**Written exercise**
Could you copy out the listing below line for line, with no changes?

--------

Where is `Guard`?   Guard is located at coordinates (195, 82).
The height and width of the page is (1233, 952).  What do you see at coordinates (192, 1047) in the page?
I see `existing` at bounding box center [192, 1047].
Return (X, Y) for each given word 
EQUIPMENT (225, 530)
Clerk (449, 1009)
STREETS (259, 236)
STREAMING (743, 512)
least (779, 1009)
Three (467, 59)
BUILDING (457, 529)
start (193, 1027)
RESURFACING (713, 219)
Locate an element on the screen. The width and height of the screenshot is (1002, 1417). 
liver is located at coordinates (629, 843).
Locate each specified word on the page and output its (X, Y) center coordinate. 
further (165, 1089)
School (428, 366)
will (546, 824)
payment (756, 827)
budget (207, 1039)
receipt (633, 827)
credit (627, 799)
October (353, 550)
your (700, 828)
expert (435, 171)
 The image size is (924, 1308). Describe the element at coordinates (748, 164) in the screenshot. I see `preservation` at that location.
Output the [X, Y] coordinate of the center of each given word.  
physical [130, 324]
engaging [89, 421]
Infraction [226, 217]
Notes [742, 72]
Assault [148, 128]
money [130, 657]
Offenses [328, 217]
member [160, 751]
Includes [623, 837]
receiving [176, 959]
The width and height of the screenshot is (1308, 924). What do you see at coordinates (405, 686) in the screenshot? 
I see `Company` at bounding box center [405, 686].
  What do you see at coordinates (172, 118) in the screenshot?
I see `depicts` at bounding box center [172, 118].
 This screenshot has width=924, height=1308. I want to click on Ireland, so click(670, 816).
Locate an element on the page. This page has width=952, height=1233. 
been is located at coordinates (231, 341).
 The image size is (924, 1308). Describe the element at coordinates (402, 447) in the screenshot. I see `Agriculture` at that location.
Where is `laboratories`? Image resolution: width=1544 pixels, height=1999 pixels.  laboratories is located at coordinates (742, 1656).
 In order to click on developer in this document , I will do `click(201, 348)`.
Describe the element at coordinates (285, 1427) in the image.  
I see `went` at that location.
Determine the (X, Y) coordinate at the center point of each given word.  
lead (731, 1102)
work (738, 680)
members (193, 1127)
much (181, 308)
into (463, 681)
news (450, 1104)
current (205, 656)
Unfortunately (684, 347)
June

--------

**Written reply**
Where is `Guard`?   Guard is located at coordinates (195, 82).
The height and width of the page is (1233, 952).  What do you see at coordinates (192, 1047) in the page?
I see `existing` at bounding box center [192, 1047].
Return (X, Y) for each given word 
EQUIPMENT (225, 530)
Clerk (449, 1009)
STREETS (259, 236)
STREAMING (743, 512)
least (779, 1009)
Three (467, 59)
BUILDING (457, 529)
start (193, 1027)
RESURFACING (713, 219)
Locate an element on the screen. The width and height of the screenshot is (1002, 1417). 
liver is located at coordinates (629, 843).
Locate each specified word on the page and output its (X, Y) center coordinate. 
further (165, 1089)
School (428, 366)
will (546, 824)
payment (756, 827)
budget (207, 1039)
receipt (633, 827)
credit (627, 799)
October (353, 550)
your (700, 828)
expert (435, 171)
 The image size is (924, 1308). Describe the element at coordinates (748, 164) in the screenshot. I see `preservation` at that location.
Output the [X, Y] coordinate of the center of each given word.  
physical [130, 324]
engaging [89, 421]
Infraction [226, 217]
Notes [742, 72]
Assault [148, 128]
money [130, 657]
Offenses [328, 217]
member [160, 751]
Includes [623, 837]
receiving [176, 959]
The width and height of the screenshot is (1308, 924). What do you see at coordinates (405, 686) in the screenshot? 
I see `Company` at bounding box center [405, 686].
  What do you see at coordinates (172, 118) in the screenshot?
I see `depicts` at bounding box center [172, 118].
 This screenshot has width=924, height=1308. I want to click on Ireland, so click(670, 816).
Locate an element on the page. This page has width=952, height=1233. 
been is located at coordinates (231, 341).
 The image size is (924, 1308). Describe the element at coordinates (402, 447) in the screenshot. I see `Agriculture` at that location.
Where is `laboratories`? Image resolution: width=1544 pixels, height=1999 pixels.  laboratories is located at coordinates (742, 1656).
 In order to click on developer in this document , I will do `click(201, 348)`.
Describe the element at coordinates (285, 1427) in the image.  
I see `went` at that location.
Determine the (X, Y) coordinate at the center point of each given word.  
lead (731, 1102)
work (738, 680)
members (193, 1127)
much (181, 308)
into (463, 681)
news (450, 1104)
current (205, 656)
Unfortunately (684, 347)
June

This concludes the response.